• _EXERCISE DESCRIPTION_: Restate word for word the run of lines that begins at the one containing "Philemon (887, 1334)" and ends at the last line of the listing.

• _RECORDS PROVIDED_:
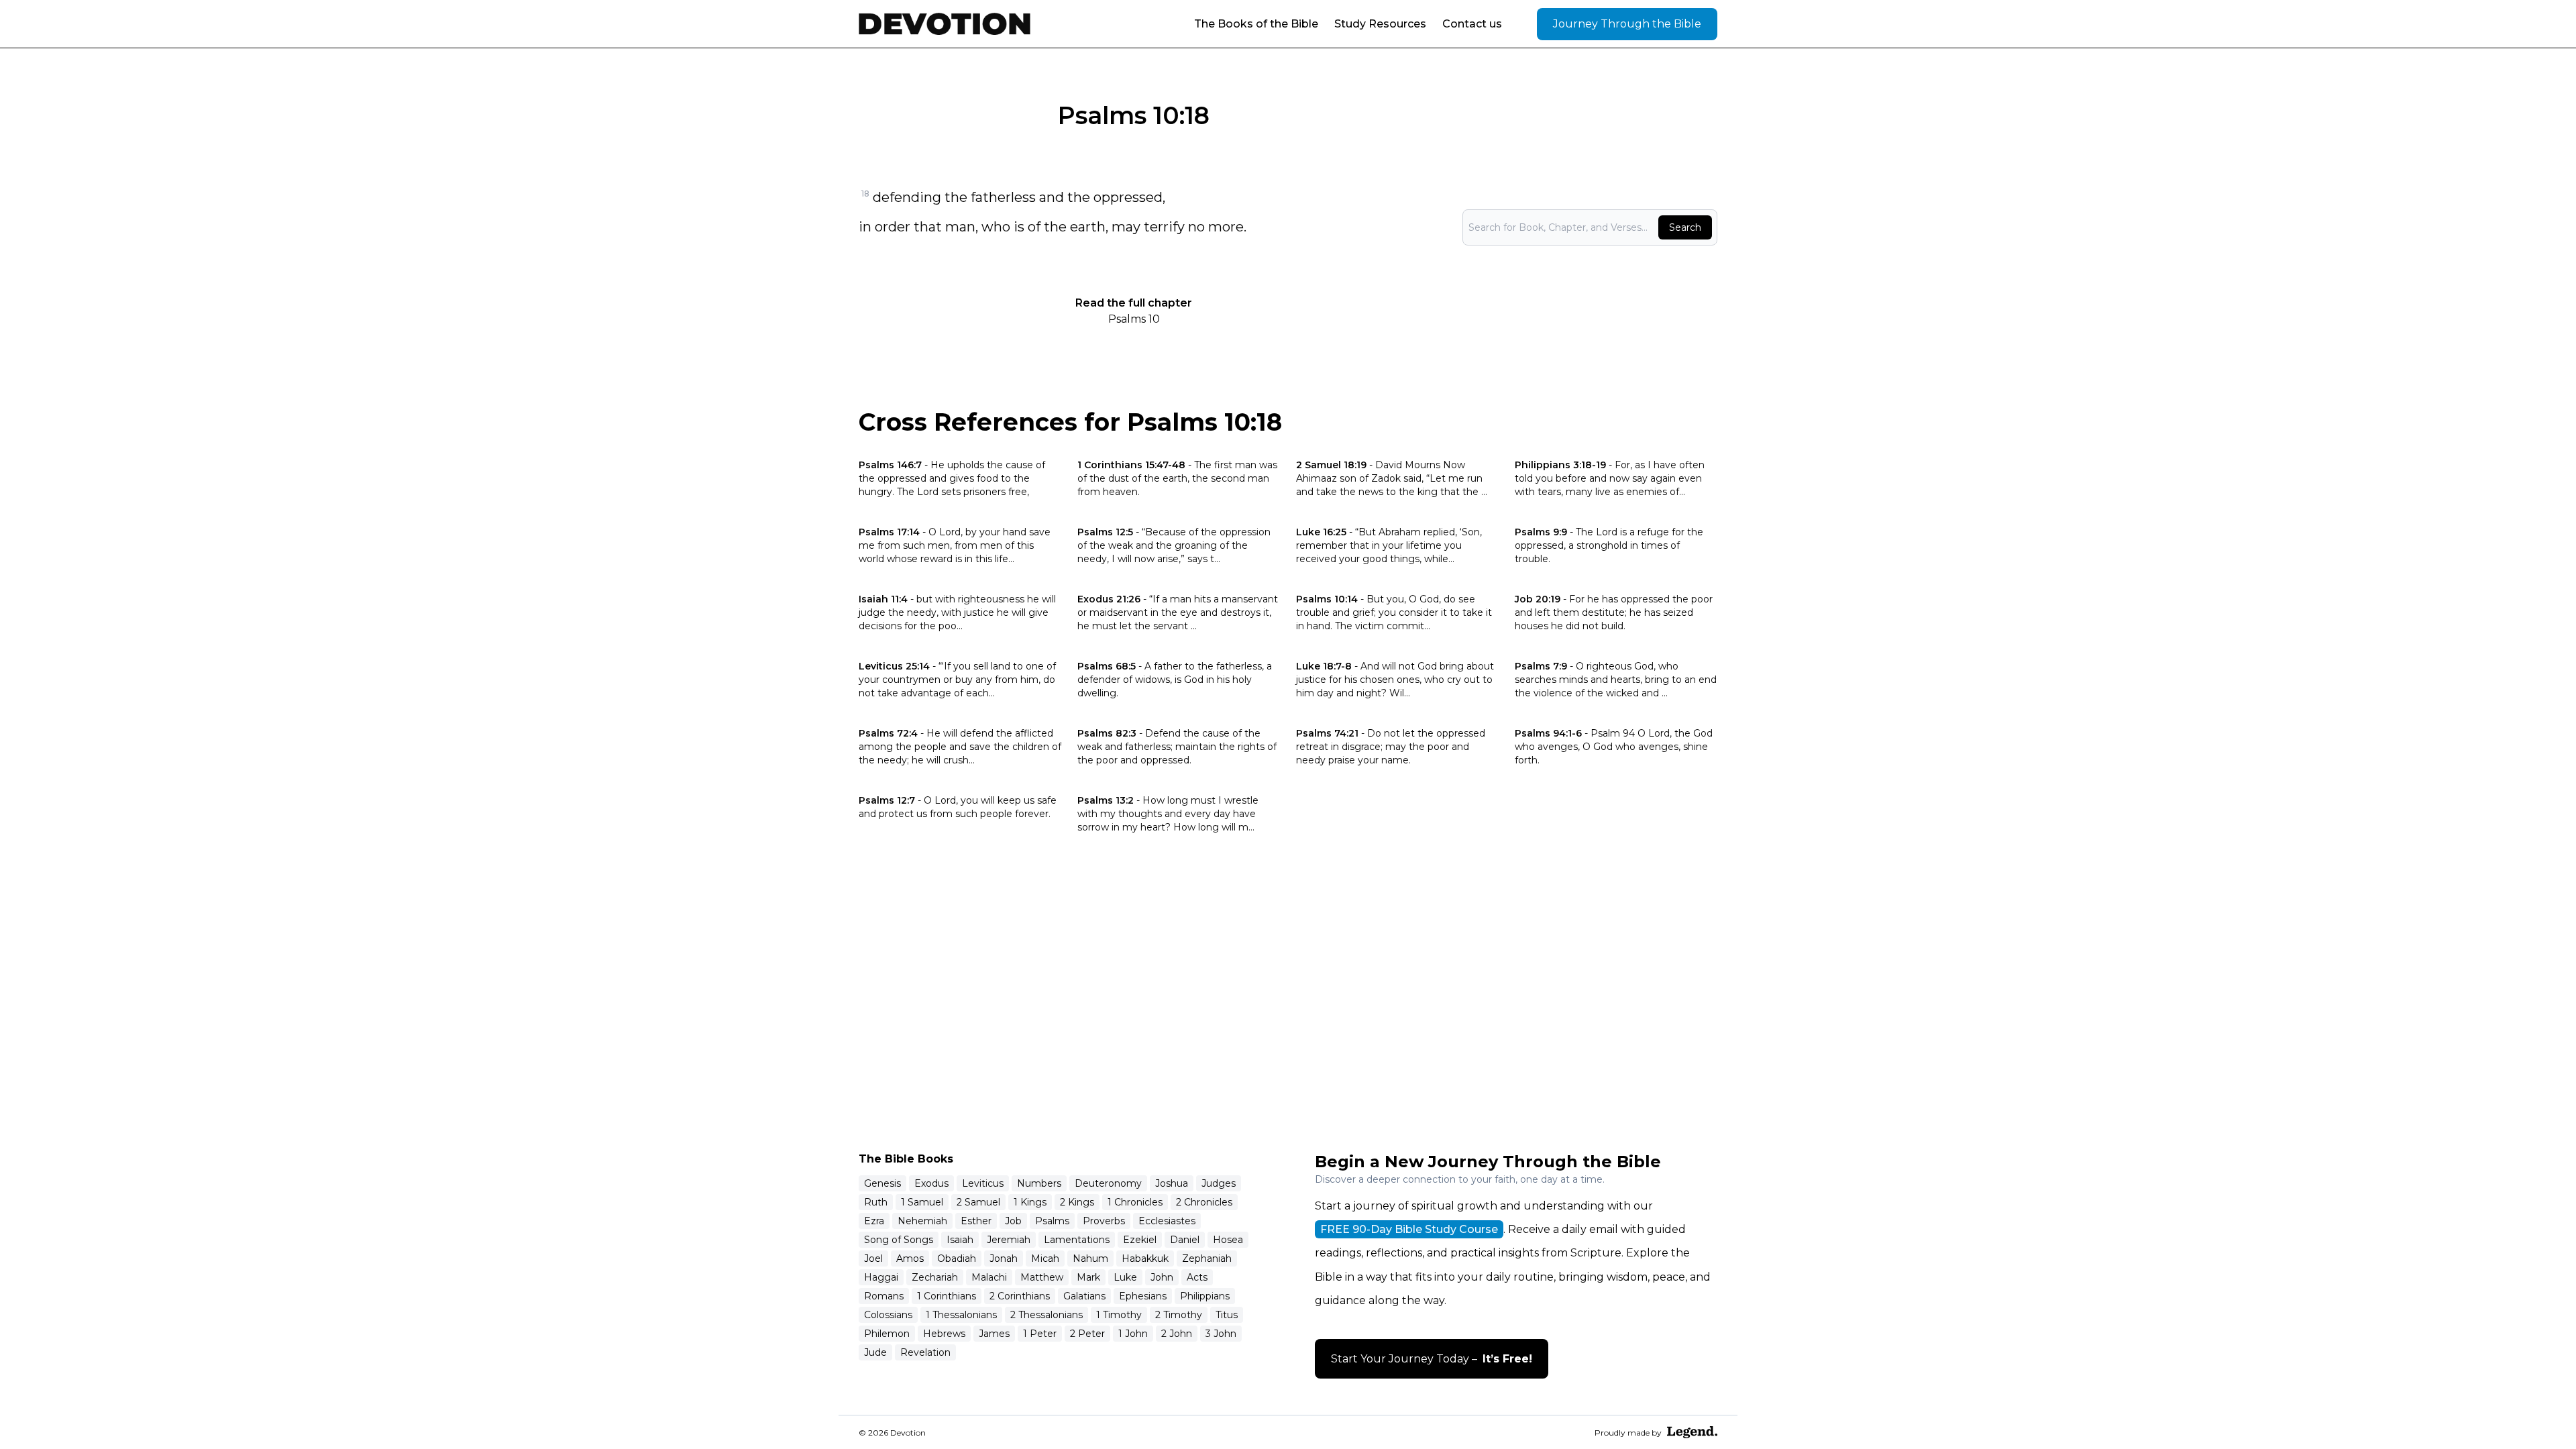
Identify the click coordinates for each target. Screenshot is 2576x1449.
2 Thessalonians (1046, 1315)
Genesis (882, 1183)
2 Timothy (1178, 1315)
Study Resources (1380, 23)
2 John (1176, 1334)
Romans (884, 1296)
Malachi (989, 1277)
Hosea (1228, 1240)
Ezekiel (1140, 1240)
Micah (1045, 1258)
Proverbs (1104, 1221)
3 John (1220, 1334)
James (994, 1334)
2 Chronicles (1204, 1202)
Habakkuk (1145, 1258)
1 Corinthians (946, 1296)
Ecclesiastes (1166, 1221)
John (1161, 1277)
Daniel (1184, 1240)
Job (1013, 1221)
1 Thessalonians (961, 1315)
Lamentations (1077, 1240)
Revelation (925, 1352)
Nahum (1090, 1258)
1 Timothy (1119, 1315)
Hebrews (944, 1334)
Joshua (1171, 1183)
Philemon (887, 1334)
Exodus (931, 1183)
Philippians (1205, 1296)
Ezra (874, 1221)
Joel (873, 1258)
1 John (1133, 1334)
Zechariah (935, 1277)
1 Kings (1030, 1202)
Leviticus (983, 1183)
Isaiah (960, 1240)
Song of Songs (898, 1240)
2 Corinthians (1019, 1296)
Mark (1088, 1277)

• _SOLUTION FOR THIS PROBLEM_:
Philemon (887, 1334)
Exodus (931, 1183)
Philippians (1205, 1296)
Ezra (874, 1221)
Joel (873, 1258)
1 John (1133, 1334)
Zechariah (935, 1277)
1 Kings (1030, 1202)
Leviticus (983, 1183)
Isaiah (960, 1240)
Song of Songs (898, 1240)
2 Corinthians (1019, 1296)
Mark (1088, 1277)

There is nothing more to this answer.